What is asked:
1. Answer the following questions using the Augsburg day-trip guide, one answer per line:
(a) In what year was the Fuggerei founded?
(b) Under which merchant dynasty did Augsburg reach its golden age as a Renaissance banking capital?
(c) Which ticket covers the regional train services between Munich and Augsburg?
2. Reproduce the Augsburg day-trip guide word for word, from "Augsburg from Munich" to "where to eat.".
3. Extend the Augsburg day-trip guide from the point at which it ends, keeping its tone and structure.

## Begin Excerpted text

Day Trips

Augsburg from Munich

How to do Augsburg as a day trip from Munich — the short, frequent train hop, a one-day walk through the Renaissance Old Town, the Fuggerei almshouse, the UNESCO water-management heritage, and where to eat.

Updated Jun 202610 min read·8 sections
The short version
  • Augsburg is the closest of the big-city day trips from Munich — frequent trains take roughly 30–45 minutes each way (verify the day's timetable before you travel).
  • It's one of Germany's oldest cities, founded by the Romans, and reached its golden age as a Renaissance banking capital under the Fugger merchant dynasty.
  • The Fuggerei — the world's oldest still-used social housing complex, founded in 1516 — is its singular, must-see attraction.
  • Augsburg's centuries-old water-management system, with its canals, towers and fountains, is a UNESCO World Heritage site that quietly shapes the whole Old Town.

Why Augsburg is the easiest big-city day trip from Munich

If you want a proper city day out without spending half of it on a train, Augsburg is the answer. It's the nearest major city to Munich — a short, frequent hop west — and it's a genuine heavyweight: more than two thousand years old, founded by the Romans, and grand enough in its Renaissance prime to rival the great Italian banking towns. The merchant dynasties who financed emperors and popes built it a centre of ornate fountains, gabled town hall and golden ceremonial rooms that still impresses today.

What makes it such a forgiving day trip is the combination of proximity and substance. Because it's so close, you can leave Munich late, dawdle over lunch, and still be home for a beer garden — there's no pressure on the timetable and no early alarm required. And yet Augsburg is no mere half-day filler: between its Renaissance core, its remarkable Fuggerei almshouse and its UNESCO-listed water heritage, there's easily a satisfying day here for anyone who likes their history with texture.

It's also one of the less obvious choices, which is part of its appeal. While the crowds pile onto the castle and Christmas-market trains, Augsburg stays comparatively calm — a real, lived-in Bavarian-Swabian city that gives you the Renaissance grandeur and the quiet courtyards without the queues. For a relaxed, low-stakes day with a strong sense of place, it's hard to beat for the distance.

The train strategy — short, frequent and good value

Augsburg is the simplest of the big day trips to reach. It sits on the main line west of Munich, and trains run frequently — both fast intercity services and regional trains link München Hauptbahnhof and Augsburg Hauptbahnhof, with the regional services taking a little longer but covered by Bavaria's flat-rate day ticket. Because it's so close and so frequently served, you barely need to plan around a specific departure. Exact times shift with the timetable, so confirm the day's schedule on the railway's site before you travel (please verify).

## End Excerpted text
## Begin Provided data

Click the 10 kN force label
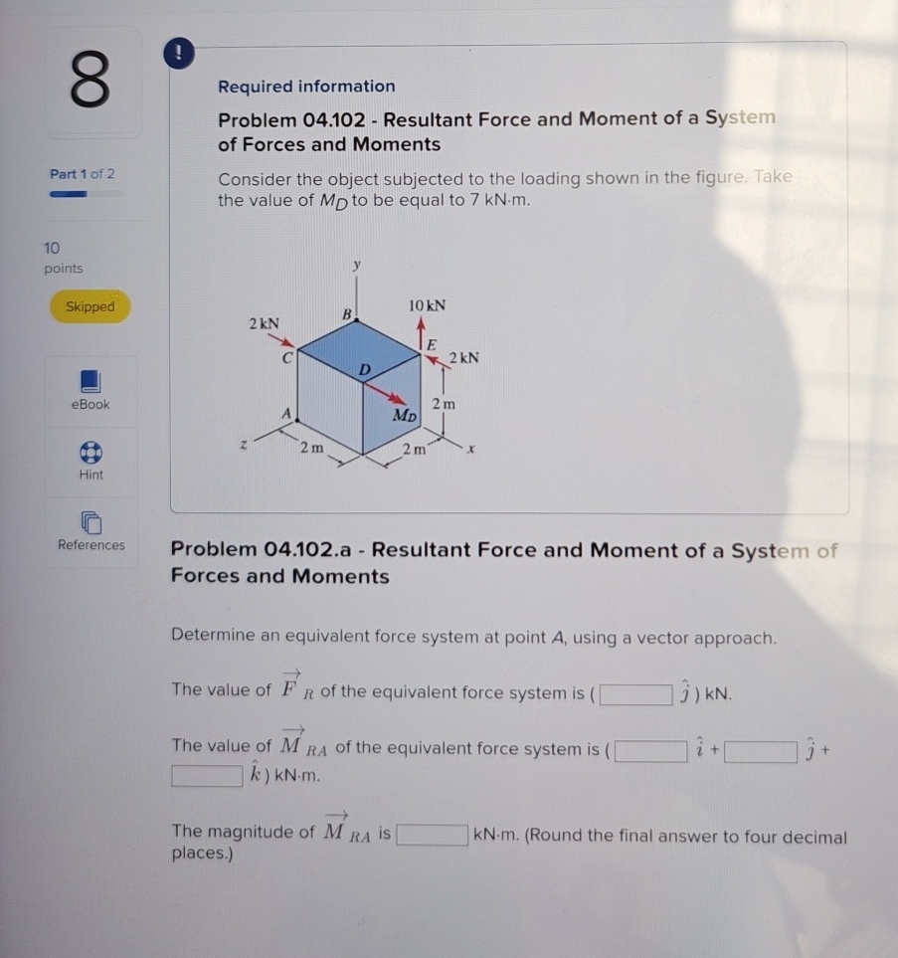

## End Provided data

Results of the tasks:
1.
(a) 1516
(b) The Fugger merchant dynasty
(c) Bavaria's flat-rate day ticket

2.
Augsburg from Munich

How to do Augsburg as a day trip from Munich — the short, frequent train hop, a one-day walk through the Renaissance Old Town, the Fuggerei almshouse, the UNESCO water-management heritage, and where to eat.

3.
For two or more people, the regional route is the obvious value. The Bayern-Ticket (the Bavaria day pass) is valid on regional trains within Bavaria and covers a small group for one flat fee — and on such a short hop, the slower regional train barely costs you any time. It works only on the regional services, not the fast intercity trains, and generally only from 09:00 on weekdays, which suits Augsburg's relaxed rhythm perfectly. The short distance also means a missed connection is a minor inconvenience, not a ruined day.

Guided tours to Augsburg from Munich are less common than for the castle and Christmas-market destinations, precisely because it's so easy to do yourself — but if you'd rather have a guide bring the Fugger story and the Renaissance history to life, local walking tours run within Augsburg itself, which you can join once you arrive.

  • Fastest: a direct intercity train from München Hbf to Augsburg Hbf (~30 min; verify).
  • Best value for 2+: a regional train on the Bayern-Ticket — only slightly slower, flat fare, covers a small group.
  • Bayern-Ticket fine print: regional trains only, generally from 09:00 on weekdays — verify current terms.
  • So frequent and close you can travel on a whim; a missed connection is no disaster.
  • Consider a local walking tour within Augsburg to unpack the Fugger and Renaissance history.

From Augsburg station into the Old Town

Augsburg's main station sits a little west of the historic centre — close, but with a stretch of newer streets between you and the old town. The simplest approach is to walk: it's a straightforward fifteen-to-twenty-minute stroll east along the main axis to the Rathausplatz, the grand central square. If you'd rather save your legs, Augsburg has an extensive tram network, and a tram from outside the station drops you in the centre in a few minutes.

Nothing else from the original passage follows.